Hey all. So my mom is going through a divorce with a terribly abusive husband, which I have been more than ecstatic about as I have never liked the man.
It's taking more of a toll on me than I thought though. I guess because I've been juggling grad school along with being very involved with the process as my mom has limited support & hates asking for help. Anyways, not wanting to bug you all with too much depth. Just needing to acknowledge myself in all this as I've been running myself ragged helping everyone else, it feels like at least.
I'd recommend checking out if your school offers a counselling department... many colleges or universities have counselling services covered in the tuition and thus "free" for all students to use... it is worth looking in to I think.... I know it can be quite helpful and finding affordable therapy these days is nearly impossible.
@Decieven sometimes we have to force ourselves to make time for self-care and prioritize it... in order to prevent future burnout or a mental breakdown... but do what is best for you of course
Hang in there. I have a similar situation brewing with my older brother, who I've always been close with. He's 72, severe diabetic and other physical problems, and he's the sole caregiver to a toxic, clingy, mentally and physically ill wife. Honorable and loyal to a fault, he's caring for her when he is, himself, far too ill to be doing that. I am going to visit him next month, and I'm the only family member he's close enough to that I can point out that he's got to bite the bullet and get his wife someplace with full time nursing care before she literally kills him. Also, it might be nice for him to have a little peace and a bit of a personal life in the time left to him.

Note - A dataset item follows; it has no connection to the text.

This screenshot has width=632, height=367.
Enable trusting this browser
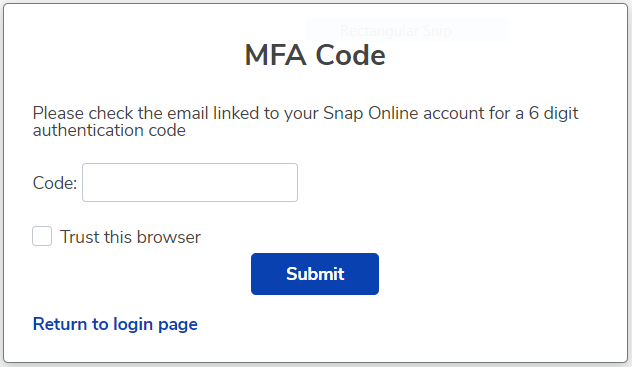click(x=42, y=236)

So I know what it's like to be juggling other stuff (in my case, work, my own marriage, and my autistic adult stepson who lives with us) and at the same time deeply concerned for a family member going through a rough patch.
Wish I had a brilliant suggestion beyond what you're doing -- recognize that you have needs too, and acknowledge it to yourself.
Sadly my brother will probably go down with the ship. It's his way. It is hard to see life break him like this, but at the end of the day it's his life and I have to respect his decisions.
Best of luck with your mother, I suspect the final outcome will likely at least be better there.
Sounds like you need some R&R. Have you thought about superglueing his penis to his body?
Sounds like you are both care giver and moral support for you mom.
That can physically, emotionally, and mentally exhaust a person.
You need people to support you too, so you don't let yourself get too drained.
I applaud you going through grad school, while helping your mother out of a demeaning relationship.
@Decieven
Thanks, I invented it, and am happy with the responses people have given to it.